Le Régime de rentes du Québec demeure en bonne santé financière

Québec, le 10 mars 2003 - En dépit du rendement négatif de la Caisse de dépôt et placement en 2002, le Régime de rentes du Québec demeure en bonne santé financière. Bien que cette dernière année ait un impact sur la réserve du Régime - cette réserve s'élève à près de 16 milliards de dollars - les cotisations et les revenus de placement anticipés sont nettement suffisants pour assurer le versement des prestations à court et à long terme. « Les travailleurs et travailleuses peuvent être rassurés, le Régime de rentes du Québec sera en mesure de respecter ses obligations et les rentes des futurs bénéficiaires seront versées comme prévu » d'affirmer Denis Latulippe, actuaire en chef à la Régie des rentes du Québec. 

Des cotisations supérieures aux prestations versées

Précisons que, depuis 2001, les cotisations au Régime sont supérieures aux prestations versées. En 2002, le total des cotisations s'élevait à 7,2 milliards de dollars et 6,7 milliards ont été versés aux bénéficiaires. Cette situation s'explique par la hausse du taux de cotisation et par la croissance de l'emploi au Québec. Les projections de la Régie des rentes du Québec indiquent que l'excédent des cotisations par rapport aux prestations se poursuivra jusqu'en 2015. Cette période d'accumulation permettra donc une augmentation importante de la réserve du Régime, dans un contexte de croissance normal des marchés.

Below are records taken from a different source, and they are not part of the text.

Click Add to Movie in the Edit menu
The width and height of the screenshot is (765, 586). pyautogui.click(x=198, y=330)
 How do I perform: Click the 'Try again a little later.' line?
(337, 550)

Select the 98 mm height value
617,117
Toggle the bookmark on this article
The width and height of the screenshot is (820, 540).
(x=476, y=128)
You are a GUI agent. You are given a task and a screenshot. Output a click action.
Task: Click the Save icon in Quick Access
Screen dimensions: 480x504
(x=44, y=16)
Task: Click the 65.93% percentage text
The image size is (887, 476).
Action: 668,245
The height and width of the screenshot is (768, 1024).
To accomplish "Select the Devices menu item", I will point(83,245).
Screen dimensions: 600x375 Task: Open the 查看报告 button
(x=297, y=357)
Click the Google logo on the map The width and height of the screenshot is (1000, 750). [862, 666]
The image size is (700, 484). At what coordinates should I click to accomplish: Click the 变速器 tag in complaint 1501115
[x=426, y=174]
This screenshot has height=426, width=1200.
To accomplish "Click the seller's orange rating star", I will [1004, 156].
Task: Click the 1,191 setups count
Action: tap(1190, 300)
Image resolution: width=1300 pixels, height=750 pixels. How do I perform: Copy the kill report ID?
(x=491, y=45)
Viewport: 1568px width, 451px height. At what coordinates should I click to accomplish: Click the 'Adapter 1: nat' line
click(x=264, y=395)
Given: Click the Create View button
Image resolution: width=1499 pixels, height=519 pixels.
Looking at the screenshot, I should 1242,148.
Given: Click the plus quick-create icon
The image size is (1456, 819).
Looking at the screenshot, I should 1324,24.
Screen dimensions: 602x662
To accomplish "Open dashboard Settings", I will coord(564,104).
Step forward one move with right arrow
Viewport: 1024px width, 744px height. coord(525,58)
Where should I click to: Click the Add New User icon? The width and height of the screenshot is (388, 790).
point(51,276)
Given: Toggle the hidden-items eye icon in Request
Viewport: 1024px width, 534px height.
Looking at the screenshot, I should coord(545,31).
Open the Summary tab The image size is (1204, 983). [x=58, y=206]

Un horizon de placement à long terme

Même si l'année 2002 a été une année difficile, le rendement moyen du Régime au cours des vingt années précédentes a été de 11,9 %, rendement comparable à celui de l'ensemble des caisses de retraite du Canada. Le Régime de rentes a un horizon de placement à long terme et, en raison de la fluctuation des marchés financiers, le rendement doit être considéré sur une longue période.

Un Régime surveillé de près

La santé financière du Régime est surveillée de près. En effet, la Régie des rentes du Québec a une politique de placement établie en fonction d'objectifs de rendement à long terme et cette politique est évaluée et ajustée périodiquement. Au cours des prochains mois, elle sera réévaluée dans le cadre des nouvelles règles de gouvernance de la Caisse. Rappelons également, qu'en vertu des modifications apportées à la Loi sur le régime de rentes du Québec en 1997, la Régie effectue dorénavant une analyse actuarielle tous les trois ans et, tous les six ans, le gouvernement tient une consultation publique sur le Régime, la prochaine étant prévue en 2003.